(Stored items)
__________________________________________________
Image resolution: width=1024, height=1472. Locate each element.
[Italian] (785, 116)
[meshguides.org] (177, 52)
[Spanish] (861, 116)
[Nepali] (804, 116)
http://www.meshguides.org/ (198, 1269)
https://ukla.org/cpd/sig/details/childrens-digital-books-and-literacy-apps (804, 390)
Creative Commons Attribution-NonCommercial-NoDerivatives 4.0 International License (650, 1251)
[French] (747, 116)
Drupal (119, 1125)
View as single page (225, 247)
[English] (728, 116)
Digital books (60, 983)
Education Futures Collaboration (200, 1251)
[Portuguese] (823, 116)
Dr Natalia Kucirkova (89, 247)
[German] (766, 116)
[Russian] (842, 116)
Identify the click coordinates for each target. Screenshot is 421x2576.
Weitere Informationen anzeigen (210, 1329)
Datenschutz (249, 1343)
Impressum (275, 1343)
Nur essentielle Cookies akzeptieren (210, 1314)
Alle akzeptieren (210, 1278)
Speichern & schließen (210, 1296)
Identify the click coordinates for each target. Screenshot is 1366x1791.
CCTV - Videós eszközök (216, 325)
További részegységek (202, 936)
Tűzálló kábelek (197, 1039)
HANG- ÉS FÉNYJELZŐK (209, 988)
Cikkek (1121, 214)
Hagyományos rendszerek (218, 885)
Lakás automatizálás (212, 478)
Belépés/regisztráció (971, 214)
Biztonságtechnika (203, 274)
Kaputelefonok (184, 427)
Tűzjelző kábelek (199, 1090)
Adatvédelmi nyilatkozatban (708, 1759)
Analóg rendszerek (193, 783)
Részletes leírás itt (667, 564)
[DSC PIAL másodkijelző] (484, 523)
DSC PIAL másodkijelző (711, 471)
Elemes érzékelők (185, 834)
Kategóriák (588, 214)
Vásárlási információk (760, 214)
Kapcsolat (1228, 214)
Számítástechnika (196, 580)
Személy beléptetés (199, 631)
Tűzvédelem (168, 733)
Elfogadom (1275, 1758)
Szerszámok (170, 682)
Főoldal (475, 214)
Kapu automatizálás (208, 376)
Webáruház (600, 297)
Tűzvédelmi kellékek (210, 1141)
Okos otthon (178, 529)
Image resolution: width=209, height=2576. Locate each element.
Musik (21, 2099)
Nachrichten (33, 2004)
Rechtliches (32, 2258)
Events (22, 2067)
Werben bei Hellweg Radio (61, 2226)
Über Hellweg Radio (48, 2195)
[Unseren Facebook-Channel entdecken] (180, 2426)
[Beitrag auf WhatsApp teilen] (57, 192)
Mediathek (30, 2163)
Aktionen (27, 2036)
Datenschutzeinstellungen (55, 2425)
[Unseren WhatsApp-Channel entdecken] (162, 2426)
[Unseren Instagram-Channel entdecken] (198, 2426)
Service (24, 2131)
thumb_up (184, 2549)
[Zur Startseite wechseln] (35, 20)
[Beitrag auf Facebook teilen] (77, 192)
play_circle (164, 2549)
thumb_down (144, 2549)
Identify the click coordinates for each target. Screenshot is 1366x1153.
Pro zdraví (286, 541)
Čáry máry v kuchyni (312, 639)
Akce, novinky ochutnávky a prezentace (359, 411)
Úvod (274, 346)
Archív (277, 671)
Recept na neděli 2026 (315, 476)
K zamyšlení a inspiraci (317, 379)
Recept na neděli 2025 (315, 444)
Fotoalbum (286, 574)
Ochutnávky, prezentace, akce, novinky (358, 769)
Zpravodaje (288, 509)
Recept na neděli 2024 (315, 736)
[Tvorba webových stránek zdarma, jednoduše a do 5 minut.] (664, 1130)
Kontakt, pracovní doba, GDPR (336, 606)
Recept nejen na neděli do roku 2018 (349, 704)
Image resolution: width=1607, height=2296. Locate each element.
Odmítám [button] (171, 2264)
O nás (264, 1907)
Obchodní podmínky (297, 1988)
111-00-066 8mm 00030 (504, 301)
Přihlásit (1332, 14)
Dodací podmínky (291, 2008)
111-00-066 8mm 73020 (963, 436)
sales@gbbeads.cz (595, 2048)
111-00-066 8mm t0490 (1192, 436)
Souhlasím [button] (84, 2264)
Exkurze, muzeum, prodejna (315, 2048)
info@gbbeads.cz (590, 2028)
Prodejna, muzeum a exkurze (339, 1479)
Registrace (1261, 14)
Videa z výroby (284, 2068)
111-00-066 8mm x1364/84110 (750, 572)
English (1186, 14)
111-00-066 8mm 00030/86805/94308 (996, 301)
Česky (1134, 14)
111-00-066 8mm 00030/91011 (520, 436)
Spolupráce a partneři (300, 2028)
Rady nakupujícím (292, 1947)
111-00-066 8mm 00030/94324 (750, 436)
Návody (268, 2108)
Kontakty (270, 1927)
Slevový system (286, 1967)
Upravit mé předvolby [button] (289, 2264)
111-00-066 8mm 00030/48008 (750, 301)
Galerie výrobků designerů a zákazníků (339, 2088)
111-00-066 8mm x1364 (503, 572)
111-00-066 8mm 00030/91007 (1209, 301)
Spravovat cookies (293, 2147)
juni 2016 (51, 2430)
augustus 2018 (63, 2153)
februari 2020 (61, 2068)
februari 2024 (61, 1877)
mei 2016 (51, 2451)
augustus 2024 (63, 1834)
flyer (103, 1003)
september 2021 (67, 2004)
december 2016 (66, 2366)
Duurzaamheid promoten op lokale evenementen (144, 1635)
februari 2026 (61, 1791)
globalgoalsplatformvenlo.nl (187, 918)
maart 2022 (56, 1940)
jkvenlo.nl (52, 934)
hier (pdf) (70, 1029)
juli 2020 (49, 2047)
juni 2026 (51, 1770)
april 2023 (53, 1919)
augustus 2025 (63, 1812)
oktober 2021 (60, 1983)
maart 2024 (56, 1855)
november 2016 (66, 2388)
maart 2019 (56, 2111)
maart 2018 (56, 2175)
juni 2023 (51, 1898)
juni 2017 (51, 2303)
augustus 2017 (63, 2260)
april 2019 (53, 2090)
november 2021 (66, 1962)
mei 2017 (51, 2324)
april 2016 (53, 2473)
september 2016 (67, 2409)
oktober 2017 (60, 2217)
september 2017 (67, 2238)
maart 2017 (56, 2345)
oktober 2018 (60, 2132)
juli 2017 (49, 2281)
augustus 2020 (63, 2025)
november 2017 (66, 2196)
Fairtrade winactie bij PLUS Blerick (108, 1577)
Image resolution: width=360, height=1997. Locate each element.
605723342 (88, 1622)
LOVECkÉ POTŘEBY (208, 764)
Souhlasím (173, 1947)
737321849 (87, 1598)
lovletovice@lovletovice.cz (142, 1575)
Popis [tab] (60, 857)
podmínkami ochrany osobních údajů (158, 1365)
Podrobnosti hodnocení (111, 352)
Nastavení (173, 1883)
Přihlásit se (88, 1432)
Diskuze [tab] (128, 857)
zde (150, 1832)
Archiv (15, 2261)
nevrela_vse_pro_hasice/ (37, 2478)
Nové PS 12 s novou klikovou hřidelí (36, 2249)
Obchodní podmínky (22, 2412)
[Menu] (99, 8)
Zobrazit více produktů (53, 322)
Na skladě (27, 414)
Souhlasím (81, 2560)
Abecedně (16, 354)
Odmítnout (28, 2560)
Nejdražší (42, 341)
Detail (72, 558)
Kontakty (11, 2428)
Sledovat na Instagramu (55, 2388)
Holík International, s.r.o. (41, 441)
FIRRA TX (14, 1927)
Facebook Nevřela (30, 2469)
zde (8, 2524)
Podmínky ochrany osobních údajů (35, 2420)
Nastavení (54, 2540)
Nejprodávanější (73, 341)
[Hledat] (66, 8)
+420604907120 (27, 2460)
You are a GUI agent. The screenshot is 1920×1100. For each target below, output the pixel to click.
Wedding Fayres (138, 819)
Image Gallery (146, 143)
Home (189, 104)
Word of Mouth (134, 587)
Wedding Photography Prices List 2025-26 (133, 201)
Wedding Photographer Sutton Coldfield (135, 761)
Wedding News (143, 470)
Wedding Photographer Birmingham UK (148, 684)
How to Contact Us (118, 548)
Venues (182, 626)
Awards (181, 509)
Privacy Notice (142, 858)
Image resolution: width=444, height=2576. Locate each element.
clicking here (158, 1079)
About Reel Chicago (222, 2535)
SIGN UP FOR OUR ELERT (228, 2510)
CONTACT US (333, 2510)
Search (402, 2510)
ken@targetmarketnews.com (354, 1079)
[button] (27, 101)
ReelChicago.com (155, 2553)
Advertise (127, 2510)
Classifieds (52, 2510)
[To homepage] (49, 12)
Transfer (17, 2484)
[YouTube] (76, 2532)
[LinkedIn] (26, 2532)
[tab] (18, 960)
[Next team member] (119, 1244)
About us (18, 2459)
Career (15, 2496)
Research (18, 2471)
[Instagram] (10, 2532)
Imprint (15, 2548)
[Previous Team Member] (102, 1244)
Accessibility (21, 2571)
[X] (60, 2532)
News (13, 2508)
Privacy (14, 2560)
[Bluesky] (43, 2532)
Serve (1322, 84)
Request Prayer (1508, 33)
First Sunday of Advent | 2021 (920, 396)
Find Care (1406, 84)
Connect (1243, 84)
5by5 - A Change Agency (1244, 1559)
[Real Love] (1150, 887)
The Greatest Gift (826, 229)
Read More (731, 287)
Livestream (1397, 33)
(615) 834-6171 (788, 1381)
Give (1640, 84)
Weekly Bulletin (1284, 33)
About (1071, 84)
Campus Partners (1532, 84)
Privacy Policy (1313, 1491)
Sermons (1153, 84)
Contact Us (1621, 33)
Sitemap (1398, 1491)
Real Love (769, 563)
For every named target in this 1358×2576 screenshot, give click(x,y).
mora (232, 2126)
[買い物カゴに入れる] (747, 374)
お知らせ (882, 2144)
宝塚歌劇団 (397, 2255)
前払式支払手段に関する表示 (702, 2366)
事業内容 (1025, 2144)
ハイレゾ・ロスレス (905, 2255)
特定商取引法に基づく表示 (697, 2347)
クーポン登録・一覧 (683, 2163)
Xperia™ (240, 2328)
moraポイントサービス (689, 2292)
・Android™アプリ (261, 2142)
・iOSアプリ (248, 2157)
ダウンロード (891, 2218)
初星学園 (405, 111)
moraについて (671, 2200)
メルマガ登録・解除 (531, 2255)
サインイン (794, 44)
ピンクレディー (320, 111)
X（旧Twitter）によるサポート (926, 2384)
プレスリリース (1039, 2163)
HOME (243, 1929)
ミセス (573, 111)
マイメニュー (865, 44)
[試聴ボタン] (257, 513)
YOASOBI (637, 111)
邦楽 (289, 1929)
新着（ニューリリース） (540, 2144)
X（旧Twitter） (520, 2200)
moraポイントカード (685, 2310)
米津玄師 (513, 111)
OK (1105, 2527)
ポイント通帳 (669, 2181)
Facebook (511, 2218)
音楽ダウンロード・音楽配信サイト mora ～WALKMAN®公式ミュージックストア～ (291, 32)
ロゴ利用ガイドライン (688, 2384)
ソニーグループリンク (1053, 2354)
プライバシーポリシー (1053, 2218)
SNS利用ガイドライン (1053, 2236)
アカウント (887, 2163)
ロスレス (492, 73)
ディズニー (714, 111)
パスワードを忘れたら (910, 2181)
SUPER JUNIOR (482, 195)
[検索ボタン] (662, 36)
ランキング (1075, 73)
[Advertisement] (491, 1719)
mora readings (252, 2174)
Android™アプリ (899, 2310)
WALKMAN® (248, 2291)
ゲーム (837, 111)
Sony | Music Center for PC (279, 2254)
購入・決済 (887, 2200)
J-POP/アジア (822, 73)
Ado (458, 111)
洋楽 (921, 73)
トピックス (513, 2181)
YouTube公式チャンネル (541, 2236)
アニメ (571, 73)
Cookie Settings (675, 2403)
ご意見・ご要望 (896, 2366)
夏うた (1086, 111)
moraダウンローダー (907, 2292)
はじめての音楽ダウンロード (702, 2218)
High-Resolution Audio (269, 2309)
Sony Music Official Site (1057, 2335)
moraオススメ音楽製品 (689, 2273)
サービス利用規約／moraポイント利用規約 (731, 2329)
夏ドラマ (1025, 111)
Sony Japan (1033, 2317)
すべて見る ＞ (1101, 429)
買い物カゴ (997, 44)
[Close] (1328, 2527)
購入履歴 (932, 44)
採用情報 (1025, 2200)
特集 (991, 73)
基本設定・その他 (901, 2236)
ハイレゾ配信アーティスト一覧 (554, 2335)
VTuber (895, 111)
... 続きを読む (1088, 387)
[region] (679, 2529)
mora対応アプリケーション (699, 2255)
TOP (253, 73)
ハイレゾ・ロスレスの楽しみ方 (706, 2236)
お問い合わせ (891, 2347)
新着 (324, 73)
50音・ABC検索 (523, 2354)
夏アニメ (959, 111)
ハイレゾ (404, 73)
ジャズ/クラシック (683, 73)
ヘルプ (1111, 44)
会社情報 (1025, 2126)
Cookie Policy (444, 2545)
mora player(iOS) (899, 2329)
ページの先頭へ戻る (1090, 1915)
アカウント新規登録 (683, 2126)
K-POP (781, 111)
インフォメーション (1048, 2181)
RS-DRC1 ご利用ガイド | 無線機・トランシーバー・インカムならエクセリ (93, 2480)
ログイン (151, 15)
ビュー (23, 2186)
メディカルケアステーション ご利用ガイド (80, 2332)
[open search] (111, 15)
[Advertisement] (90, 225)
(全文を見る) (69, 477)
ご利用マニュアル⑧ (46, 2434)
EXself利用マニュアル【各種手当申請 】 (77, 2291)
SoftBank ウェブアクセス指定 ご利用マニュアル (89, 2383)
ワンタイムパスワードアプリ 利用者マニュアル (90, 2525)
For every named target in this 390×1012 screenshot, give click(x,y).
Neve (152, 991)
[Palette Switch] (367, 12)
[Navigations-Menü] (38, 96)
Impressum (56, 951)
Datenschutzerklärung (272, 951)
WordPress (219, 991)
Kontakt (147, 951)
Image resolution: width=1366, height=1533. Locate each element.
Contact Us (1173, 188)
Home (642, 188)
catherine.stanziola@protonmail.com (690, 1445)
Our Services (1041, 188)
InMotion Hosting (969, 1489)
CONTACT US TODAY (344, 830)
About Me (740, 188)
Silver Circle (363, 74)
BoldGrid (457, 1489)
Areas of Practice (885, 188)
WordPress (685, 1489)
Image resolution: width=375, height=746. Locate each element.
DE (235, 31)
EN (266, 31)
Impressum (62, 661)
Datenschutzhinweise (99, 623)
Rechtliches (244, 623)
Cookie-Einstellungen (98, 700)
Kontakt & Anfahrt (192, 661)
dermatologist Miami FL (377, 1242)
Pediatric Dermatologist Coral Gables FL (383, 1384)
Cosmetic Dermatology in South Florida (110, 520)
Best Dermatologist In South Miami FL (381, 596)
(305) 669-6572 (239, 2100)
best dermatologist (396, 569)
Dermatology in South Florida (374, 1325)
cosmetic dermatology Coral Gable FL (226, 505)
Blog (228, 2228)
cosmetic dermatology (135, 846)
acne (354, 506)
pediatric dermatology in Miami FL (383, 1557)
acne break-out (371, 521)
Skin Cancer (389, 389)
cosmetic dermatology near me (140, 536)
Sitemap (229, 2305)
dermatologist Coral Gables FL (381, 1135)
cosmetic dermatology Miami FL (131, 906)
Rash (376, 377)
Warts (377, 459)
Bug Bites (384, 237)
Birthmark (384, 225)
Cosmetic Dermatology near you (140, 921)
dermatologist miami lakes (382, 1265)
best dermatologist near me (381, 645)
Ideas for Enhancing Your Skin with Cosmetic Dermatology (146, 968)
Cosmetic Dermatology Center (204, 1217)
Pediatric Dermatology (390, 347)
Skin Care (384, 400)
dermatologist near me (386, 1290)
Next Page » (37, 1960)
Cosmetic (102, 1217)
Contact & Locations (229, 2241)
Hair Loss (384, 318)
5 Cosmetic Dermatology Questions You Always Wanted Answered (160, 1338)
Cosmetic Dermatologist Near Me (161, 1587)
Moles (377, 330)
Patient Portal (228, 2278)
__________________________________________________
## Work to complete
Print the lines above from the one with "夏アニメ (959, 111)" through the one with "ワンタイムパスワードアプリ 利用者マニュアル (90, 2525)", both included, exactly as written and nothing more.

## Result for this task
夏アニメ (959, 111)
ハイレゾ (404, 73)
ジャズ/クラシック (683, 73)
ヘルプ (1111, 44)
会社情報 (1025, 2126)
Cookie Policy (444, 2545)
mora player(iOS) (899, 2329)
ページの先頭へ戻る (1090, 1915)
アカウント新規登録 (683, 2126)
K-POP (781, 111)
インフォメーション (1048, 2181)
RS-DRC1 ご利用ガイド | 無線機・トランシーバー・インカムならエクセリ (93, 2480)
ログイン (151, 15)
ビュー (23, 2186)
メディカルケアステーション ご利用ガイド (80, 2332)
[open search] (111, 15)
[Advertisement] (90, 225)
(全文を見る) (69, 477)
ご利用マニュアル⑧ (46, 2434)
EXself利用マニュアル【各種手当申請 】 (77, 2291)
SoftBank ウェブアクセス指定 ご利用マニュアル (89, 2383)
ワンタイムパスワードアプリ 利用者マニュアル (90, 2525)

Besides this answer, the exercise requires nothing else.